Start of RECORDS PROVIDED

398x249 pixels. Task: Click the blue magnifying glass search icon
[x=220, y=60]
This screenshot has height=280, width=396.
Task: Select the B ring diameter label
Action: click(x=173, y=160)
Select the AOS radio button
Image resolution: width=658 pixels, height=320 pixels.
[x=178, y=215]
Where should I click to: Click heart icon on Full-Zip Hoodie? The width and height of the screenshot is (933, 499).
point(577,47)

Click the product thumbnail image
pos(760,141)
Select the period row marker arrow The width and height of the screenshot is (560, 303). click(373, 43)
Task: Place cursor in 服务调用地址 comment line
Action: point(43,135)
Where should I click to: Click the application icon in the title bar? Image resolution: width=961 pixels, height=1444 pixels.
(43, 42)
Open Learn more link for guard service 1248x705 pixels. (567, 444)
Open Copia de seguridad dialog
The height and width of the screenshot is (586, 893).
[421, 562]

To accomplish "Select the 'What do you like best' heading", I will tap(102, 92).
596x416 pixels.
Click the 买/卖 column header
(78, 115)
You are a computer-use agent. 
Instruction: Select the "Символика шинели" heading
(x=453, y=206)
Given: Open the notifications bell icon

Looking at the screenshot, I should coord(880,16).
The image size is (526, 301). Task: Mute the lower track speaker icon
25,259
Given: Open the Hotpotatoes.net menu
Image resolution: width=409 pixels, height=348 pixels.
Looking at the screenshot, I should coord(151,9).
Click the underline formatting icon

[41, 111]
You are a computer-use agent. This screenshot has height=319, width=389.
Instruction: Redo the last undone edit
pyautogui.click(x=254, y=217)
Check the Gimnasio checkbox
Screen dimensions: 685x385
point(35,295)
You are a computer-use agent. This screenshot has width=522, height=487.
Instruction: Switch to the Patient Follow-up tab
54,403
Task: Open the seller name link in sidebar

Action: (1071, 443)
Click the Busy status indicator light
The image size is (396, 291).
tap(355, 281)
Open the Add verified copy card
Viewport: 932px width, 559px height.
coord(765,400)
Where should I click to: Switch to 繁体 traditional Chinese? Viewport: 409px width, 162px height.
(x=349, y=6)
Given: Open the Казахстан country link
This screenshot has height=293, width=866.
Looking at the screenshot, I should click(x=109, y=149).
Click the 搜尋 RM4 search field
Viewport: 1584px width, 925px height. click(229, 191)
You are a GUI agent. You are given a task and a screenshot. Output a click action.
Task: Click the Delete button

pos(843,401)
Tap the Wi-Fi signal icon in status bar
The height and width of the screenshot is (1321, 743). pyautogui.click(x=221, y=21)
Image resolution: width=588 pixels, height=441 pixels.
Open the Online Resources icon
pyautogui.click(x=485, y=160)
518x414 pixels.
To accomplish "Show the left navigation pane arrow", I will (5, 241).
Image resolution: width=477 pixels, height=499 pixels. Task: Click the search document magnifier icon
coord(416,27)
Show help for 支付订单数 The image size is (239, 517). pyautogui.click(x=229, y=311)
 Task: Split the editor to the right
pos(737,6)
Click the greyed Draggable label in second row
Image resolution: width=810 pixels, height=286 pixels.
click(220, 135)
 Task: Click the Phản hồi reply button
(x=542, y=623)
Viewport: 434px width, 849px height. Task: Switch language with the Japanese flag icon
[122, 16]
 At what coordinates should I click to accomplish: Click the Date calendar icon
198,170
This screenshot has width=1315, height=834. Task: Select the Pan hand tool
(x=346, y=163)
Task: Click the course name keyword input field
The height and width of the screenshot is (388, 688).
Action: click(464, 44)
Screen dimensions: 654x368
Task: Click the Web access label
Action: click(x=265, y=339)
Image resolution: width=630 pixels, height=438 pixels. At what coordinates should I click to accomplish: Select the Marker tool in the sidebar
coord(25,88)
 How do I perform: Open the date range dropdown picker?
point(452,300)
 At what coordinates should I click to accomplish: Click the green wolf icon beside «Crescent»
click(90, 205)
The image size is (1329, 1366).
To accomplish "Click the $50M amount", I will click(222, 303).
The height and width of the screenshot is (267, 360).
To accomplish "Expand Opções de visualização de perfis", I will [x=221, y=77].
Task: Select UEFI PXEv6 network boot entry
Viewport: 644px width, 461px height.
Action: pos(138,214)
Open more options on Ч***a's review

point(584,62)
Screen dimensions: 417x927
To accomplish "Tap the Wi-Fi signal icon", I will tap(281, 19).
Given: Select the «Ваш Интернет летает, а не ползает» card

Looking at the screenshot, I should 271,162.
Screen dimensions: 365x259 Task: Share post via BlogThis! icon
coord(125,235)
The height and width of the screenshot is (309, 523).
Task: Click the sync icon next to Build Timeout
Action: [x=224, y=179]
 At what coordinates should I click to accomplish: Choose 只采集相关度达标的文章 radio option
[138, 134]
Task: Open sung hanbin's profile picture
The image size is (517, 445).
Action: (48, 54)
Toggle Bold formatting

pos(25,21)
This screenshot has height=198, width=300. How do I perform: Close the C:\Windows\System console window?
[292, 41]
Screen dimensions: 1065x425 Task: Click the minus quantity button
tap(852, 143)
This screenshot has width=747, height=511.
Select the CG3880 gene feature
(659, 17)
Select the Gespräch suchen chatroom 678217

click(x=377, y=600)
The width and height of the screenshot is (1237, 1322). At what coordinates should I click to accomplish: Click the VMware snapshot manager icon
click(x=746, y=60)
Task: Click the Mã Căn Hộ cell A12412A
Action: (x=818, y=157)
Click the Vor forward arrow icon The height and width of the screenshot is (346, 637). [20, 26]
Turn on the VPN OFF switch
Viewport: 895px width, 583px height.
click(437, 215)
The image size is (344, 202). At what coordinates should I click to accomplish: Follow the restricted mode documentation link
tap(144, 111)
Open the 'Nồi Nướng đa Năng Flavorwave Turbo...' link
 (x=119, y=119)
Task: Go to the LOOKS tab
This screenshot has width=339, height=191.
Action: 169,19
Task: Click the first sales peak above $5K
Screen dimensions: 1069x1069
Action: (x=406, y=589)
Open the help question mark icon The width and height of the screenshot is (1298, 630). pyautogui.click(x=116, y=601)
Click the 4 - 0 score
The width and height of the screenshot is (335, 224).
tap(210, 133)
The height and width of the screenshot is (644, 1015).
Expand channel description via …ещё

End of RECORDS PROVIDED

Would you copy each line of the data exactly as it appears above?

- **EXERCISE RESULT**:
398x249 pixels. Task: Click the blue magnifying glass search icon
[x=220, y=60]
This screenshot has height=280, width=396.
Task: Select the B ring diameter label
Action: click(x=173, y=160)
Select the AOS radio button
Image resolution: width=658 pixels, height=320 pixels.
[x=178, y=215]
Where should I click to: Click heart icon on Full-Zip Hoodie? The width and height of the screenshot is (933, 499).
point(577,47)

Click the product thumbnail image
pos(760,141)
Select the period row marker arrow The width and height of the screenshot is (560, 303). click(373, 43)
Task: Place cursor in 服务调用地址 comment line
Action: point(43,135)
Where should I click to: Click the application icon in the title bar? Image resolution: width=961 pixels, height=1444 pixels.
(43, 42)
Open Learn more link for guard service 1248x705 pixels. (567, 444)
Open Copia de seguridad dialog
The height and width of the screenshot is (586, 893).
[421, 562]

To accomplish "Select the 'What do you like best' heading", I will tap(102, 92).
596x416 pixels.
Click the 买/卖 column header
(78, 115)
You are a computer-use agent. 
Instruction: Select the "Символика шинели" heading
(x=453, y=206)
Given: Open the notifications bell icon

Looking at the screenshot, I should coord(880,16).
The image size is (526, 301). Task: Mute the lower track speaker icon
25,259
Given: Open the Hotpotatoes.net menu
Image resolution: width=409 pixels, height=348 pixels.
Looking at the screenshot, I should coord(151,9).
Click the underline formatting icon

[41, 111]
You are a computer-use agent. This screenshot has height=319, width=389.
Instruction: Redo the last undone edit
pyautogui.click(x=254, y=217)
Check the Gimnasio checkbox
Screen dimensions: 685x385
point(35,295)
You are a computer-use agent. This screenshot has width=522, height=487.
Instruction: Switch to the Patient Follow-up tab
54,403
Task: Open the seller name link in sidebar

Action: (1071, 443)
Click the Busy status indicator light
The image size is (396, 291).
tap(355, 281)
Open the Add verified copy card
Viewport: 932px width, 559px height.
coord(765,400)
Where should I click to: Switch to 繁体 traditional Chinese? Viewport: 409px width, 162px height.
(x=349, y=6)
Given: Open the Казахстан country link
This screenshot has height=293, width=866.
Looking at the screenshot, I should click(x=109, y=149).
Click the 搜尋 RM4 search field
Viewport: 1584px width, 925px height. click(229, 191)
You are a GUI agent. You are given a task and a screenshot. Output a click action.
Task: Click the Delete button

pos(843,401)
Tap the Wi-Fi signal icon in status bar
The height and width of the screenshot is (1321, 743). pyautogui.click(x=221, y=21)
Image resolution: width=588 pixels, height=441 pixels.
Open the Online Resources icon
pyautogui.click(x=485, y=160)
518x414 pixels.
To accomplish "Show the left navigation pane arrow", I will (5, 241).
Image resolution: width=477 pixels, height=499 pixels. Task: Click the search document magnifier icon
coord(416,27)
Show help for 支付订单数 The image size is (239, 517). pyautogui.click(x=229, y=311)
 Task: Split the editor to the right
pos(737,6)
Click the greyed Draggable label in second row
Image resolution: width=810 pixels, height=286 pixels.
click(220, 135)
 Task: Click the Phản hồi reply button
(x=542, y=623)
Viewport: 434px width, 849px height. Task: Switch language with the Japanese flag icon
[122, 16]
 At what coordinates should I click to accomplish: Click the Date calendar icon
198,170
This screenshot has width=1315, height=834. Task: Select the Pan hand tool
(x=346, y=163)
Task: Click the course name keyword input field
The height and width of the screenshot is (388, 688).
Action: click(464, 44)
Screen dimensions: 654x368
Task: Click the Web access label
Action: click(x=265, y=339)
Image resolution: width=630 pixels, height=438 pixels. At what coordinates should I click to accomplish: Select the Marker tool in the sidebar
coord(25,88)
 How do I perform: Open the date range dropdown picker?
point(452,300)
 At what coordinates should I click to accomplish: Click the green wolf icon beside «Crescent»
click(90, 205)
The image size is (1329, 1366).
To accomplish "Click the $50M amount", I will click(222, 303).
The height and width of the screenshot is (267, 360).
To accomplish "Expand Opções de visualização de perfis", I will [x=221, y=77].
Task: Select UEFI PXEv6 network boot entry
Viewport: 644px width, 461px height.
Action: pos(138,214)
Open more options on Ч***a's review

point(584,62)
Screen dimensions: 417x927
To accomplish "Tap the Wi-Fi signal icon", I will tap(281, 19).
Given: Select the «Ваш Интернет летает, а не ползает» card

Looking at the screenshot, I should 271,162.
Screen dimensions: 365x259 Task: Share post via BlogThis! icon
coord(125,235)
The height and width of the screenshot is (309, 523).
Task: Click the sync icon next to Build Timeout
Action: [x=224, y=179]
 At what coordinates should I click to accomplish: Choose 只采集相关度达标的文章 radio option
[138, 134]
Task: Open sung hanbin's profile picture
The image size is (517, 445).
Action: (48, 54)
Toggle Bold formatting

pos(25,21)
This screenshot has height=198, width=300. How do I perform: Close the C:\Windows\System console window?
[292, 41]
Screen dimensions: 1065x425 Task: Click the minus quantity button
tap(852, 143)
This screenshot has width=747, height=511.
Select the CG3880 gene feature
(659, 17)
Select the Gespräch suchen chatroom 678217

click(x=377, y=600)
The width and height of the screenshot is (1237, 1322). At what coordinates should I click to accomplish: Click the VMware snapshot manager icon
click(x=746, y=60)
Task: Click the Mã Căn Hộ cell A12412A
Action: (x=818, y=157)
Click the Vor forward arrow icon The height and width of the screenshot is (346, 637). [20, 26]
Turn on the VPN OFF switch
Viewport: 895px width, 583px height.
click(437, 215)
The image size is (344, 202). At what coordinates should I click to accomplish: Follow the restricted mode documentation link
tap(144, 111)
Open the 'Nồi Nướng đa Năng Flavorwave Turbo...' link
 (x=119, y=119)
Task: Go to the LOOKS tab
This screenshot has width=339, height=191.
Action: 169,19
Task: Click the first sales peak above $5K
Screen dimensions: 1069x1069
Action: (x=406, y=589)
Open the help question mark icon The width and height of the screenshot is (1298, 630). pyautogui.click(x=116, y=601)
Click the 4 - 0 score
The width and height of the screenshot is (335, 224).
tap(210, 133)
The height and width of the screenshot is (644, 1015).
Expand channel description via …ещё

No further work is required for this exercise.